It reminds me of a time I was in Philadelphia as a teen. One summer evening, five or six of us were walking to get cheesestakes after a church service. We were horsing around as we walked — playing, joking, grabbing each other’s ball caps sorta thing. A bit boisterous & loud...
I remember crossing a street from the North Philly neighbourhood we were in, to a fairly upscale, leafy street with pretty nice houses. Barely a few steps into the street, my friends warned me to quiet down, as they got suddenly quiet, reserved and alert. Even their pace slowed.
I kinda laughed & kept goofing, laughing off their concerns. One of them quite solemnly urged me to settle. “You don’t understand man. We’re not supposed to be in this neighbourhood.”
“Whatta ya mean?!”
“We’re black. Someone sees us here being loud, they’ll call the cops.”
“Call the cops?! For doing what!”
“For being black.”
“C’mon. For real?”
“He’s serious man. You don’t understand,” another friend chipped in. “It’s different for us.”
These were good kids. Fun loving. Hilarious. Good-natured. Church going. Hard working. Serving their community.
We had hung out together over the week. Setting up chairs & sound equipment, for an outdoor service. Walking through parks inviting other kids to a fun environment to keep away from gangs, drugs & guns.
Some of us even spent a night or two outside to protect the sound gear.
Talking late into the night. Laughing about our different haircuts & barbers — pretty sure I was rocking a mullet (oh yeah) & they called theirs fades.
Talking about girls, football, rap & metal — and my funny Canadian accent, eh?
I said ‘pop’, they swore it was ‘soda’...
I think they even called it all ‘coke’ — like, “let me have a root beer coke.”
But for our differences, they were crazy teenagers with fears & acne, figuring life out...just like me.
We talked about our plans for the future. The lives we’d lived so far. And some crazy dreams.
And as I think back, they were real good to me. Treating me not like a stranger, but just another friend. Even if I looked way out of place.
They tried to show me the ropes, and help me fit in.
No wonder I stood out, visiting North Philly, from the Great White North.
But I’d crossed international boundaries & state lines. Bussed a thousand miles.
Here, we were a few blocks from their homes — but in a whole nother world.
I could likely blend in. They could get arrested or maybe even shot.
For doing nothing. But being teens. While black.
Maybe that wasn’t the reality. But it was their reality. It was their rational fear. They knew the streets they were on. Or at least the streets they weren’t ‘supposed to be on’.
And it confused me. I just couldn’t believe it was real. These were kids. Just. Like. Me.
They deserved to be able to walk freely. To laugh freely. To joke loudly. To wander aimlessly. To stroll down the street, clowning around, to get some Philly CheeseSteaks.
They deserved to belong. It was their city, not mine.
Their path to a favourite joint. But it was laden...
It was laden with fear. It was like an invisible force field, slowing them down. Lowering their voices & faces. Alerting their eyes. Shushing their laughter. Weighing and tensing their bodies. Taughtening their muscles.
Teaching me a lesson:
Skin colour mattered there.
In those moments. On those streets. Skin colour mattered. And it was all that mattered.

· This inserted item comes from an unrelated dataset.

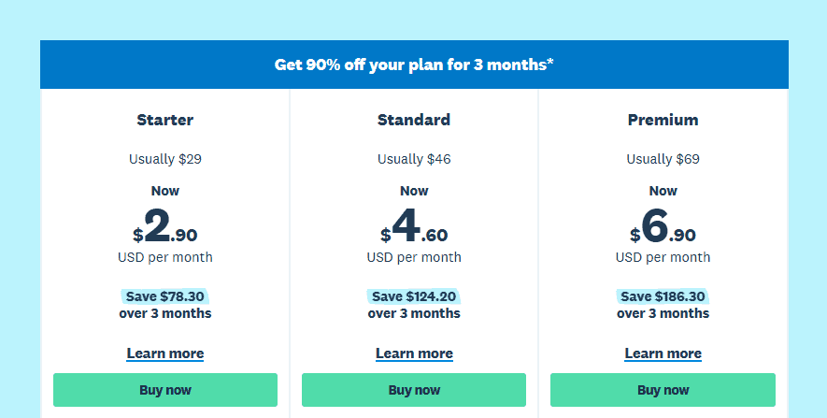Click the highlighted Save $124.20 label
The width and height of the screenshot is (827, 418).
[x=414, y=296]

The more careful it made them, the more I grew madder.

We finally got through those leafy streets. Hit up some bright boulevard.

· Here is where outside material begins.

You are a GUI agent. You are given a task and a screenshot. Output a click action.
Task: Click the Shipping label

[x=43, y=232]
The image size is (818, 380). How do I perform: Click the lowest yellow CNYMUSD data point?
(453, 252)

My friends lit back up. Faces ignited. Smiles alighted.
Jokes started flowing freely again — mostly at my expense. They told me how to order. Showed me what was what.

Had us some damn fine cheesesteaks.

They showed me brotherly love.

We found a different way home. I didn’t want to walk that way again. I wanted my friends.
I know it isn’t about the streets of Philly. It’s about streets in every city. Yeah, including back home in Canada.
The way we treat each other. The way we regard the ‘other’.
Refugee. Black. White. Syrian. Gay. First Nations. Wealthy. Homeless. Jewish. Catholic. Sinner. Saint.
And I’m not saying I’ve got it all together. Not even close.
But we’ve gotta be in this together. To figure it out. To share this space. With truth, laughter, & lots of grace.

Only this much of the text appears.